Rus has used the term and championed the concept throughout her career at MIT’s CSAIL, where she has pursued soft robots, self-reconfiguring machines, and liquid neural networks as converging approaches to the embodied intelligence problem. Her framing has become more urgent as the dominant strategy in AI has tilted decisively toward ever-larger language models—systems that improve rapidly at the symbolic and do relatively little to close the gap in physical competence.

The concept also has deep roots in robotics research more broadly. The insight that physical intelligence requires a different kind of architecture from symbolic or statistical intelligence goes back at least to Rodney Brooks’s behavior-based robotics in the 1980s and 1990s, and to the phenomenological tradition in philosophy that argued intelligence is fundamentally embodied rather than representational. Rus’s contribution has been to make this claim concrete, in working machines, at a level of ambition and experimental rigor that previous generations could not achieve.

Key Ideas

The Asymmetry of Easy and Hard. The tasks that feel easiest to humans are hardest for machines—grasping an irregular object, walking across uneven terrain, making sense of a cluttered room—while the tasks that feel hardest to humans, like doing calculus or playing chess, were the first to fall. This “Moravec’s paradox” reveals something deep about the nature of physical intelligence: it is older, more deeply evolved, more distributed through the body, and more reliant on real-time feedback from a physical world that does not cooperate.
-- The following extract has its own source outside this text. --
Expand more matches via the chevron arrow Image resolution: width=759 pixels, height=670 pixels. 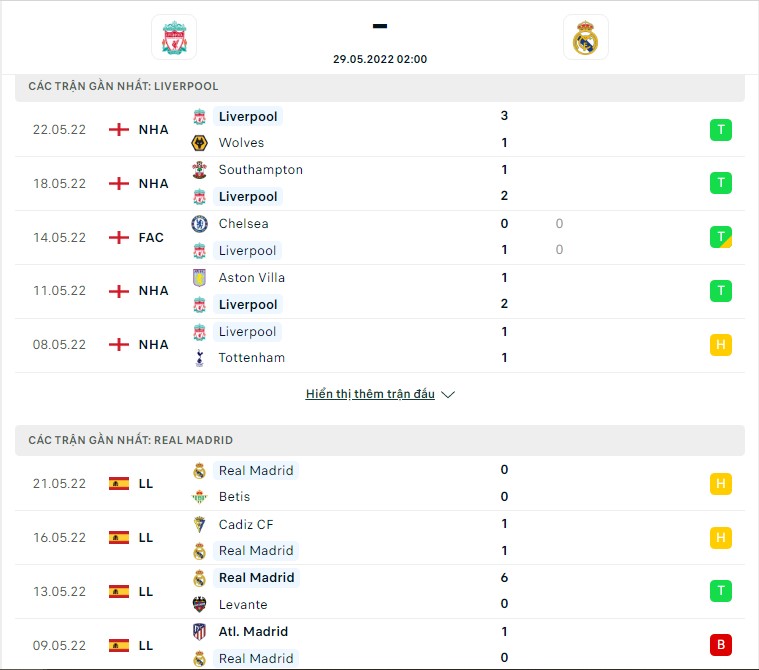(x=448, y=395)
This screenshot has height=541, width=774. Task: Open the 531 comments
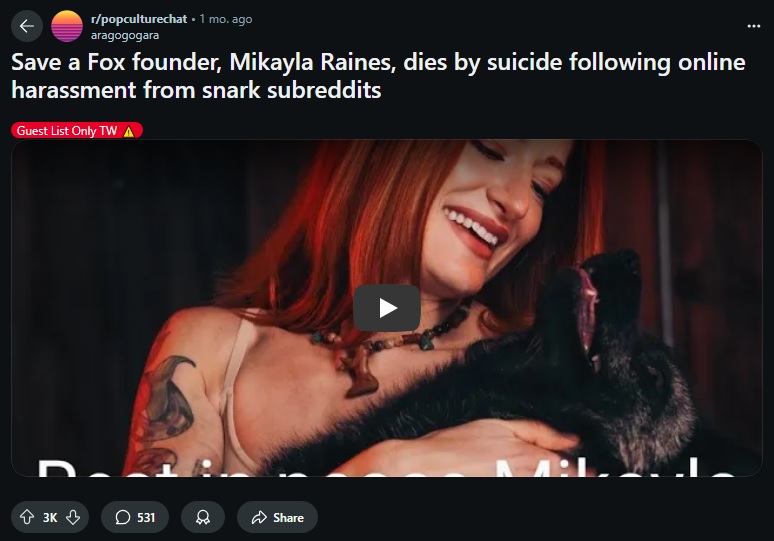point(135,517)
Embodied Intelligence Distributes Through the Body. In embodied systems, not all of the intelligence has to be in the processor. A soft gripper that conforms to the shape of what it grasps does not need to compute the object’s geometry; its material properties absorb that complexity. An octopus distributes control into its arms. A bird navigates turbulence through aerodynamics its nervous system did not explicitly model. Physical intelligence can be morphological—built into the shape and material of the body—as well as computational.

Biological Inspiration as a Research Strategy. Nature has solved physical intelligence at scales of efficiency and robustness that artificial systems have not approached. A fly navigates a room with a brain smaller than a grain of rice. Caenorhabditis elegans finds food and avoids harm with 302 neurons. These are not curiosities but clues: proof-of-concept demonstrations that embodied intelligence can be achieved with radical compactness, and that the path to robust physical AI may run through understanding what biology has already discovered.

The Cloud-vs.-Body Question. Physical intelligence cannot depend on the cloud. A robot navigating a disaster site, a car deciding whether to brake, a device operating in a remote environment: all require intelligence that lives inside the machine itself, running on modest hardware, without network access. This is one of the motivations behind Rus’s liquid neural networks and her broader argument for compact, embedded models—the conviction that intelligence designed to act in the physical world must be carried by the system that acts, not borrowed from a distant facility.